Forecaster On Duty BMKG, Fitriana Nur, menyampaikan bahwa titik panas tersebut terpantau pada 20 Desember 2025 melalui sensor Satelit Terra, Aqua, dan Suomi NPP (MODIS) serta NOAA-20/VIIRS.
“Dari hasil pantauan satelit, terdeteksi satu titik panas di Provinsi Aceh dengan tingkat kepercayaan sedang,” ujar Fitriana Nur, Minggu (21/12/2025).

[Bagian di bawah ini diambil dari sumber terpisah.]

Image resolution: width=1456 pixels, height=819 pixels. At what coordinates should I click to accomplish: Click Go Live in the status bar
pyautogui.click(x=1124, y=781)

Berdasarkan data BMKG, titik panas tersebut berada di Kabupaten Aceh Tenggara, tepatnya di Kecamatan Babul Makmur, dengan koordinat 97,9511 BT dan 3,2957 LU.
BMKG menjelaskan bahwa titik panas merupakan indikasi awal adanya potensi kebakaran lahan atau hutan. Namun demikian, diperlukan verifikasi lapangan untuk memastikan kondisi sebenarnya di lokasi terpantau.
BMKG mengimbau pemerintah daerah, aparat terkait, serta masyarakat setempat untuk meningkatkan kewaspadaan dan melakukan langkah antisipasi dini guna mencegah meluasnya potensi kebakaran, terutama di wilayah yang rentan terhadap aktivitas pembakaran lahan.
BMKG akan terus melakukan pemantauan secara intensif dan memperbarui informasi apabila terdapat penambahan titik panas di wilayah Aceh.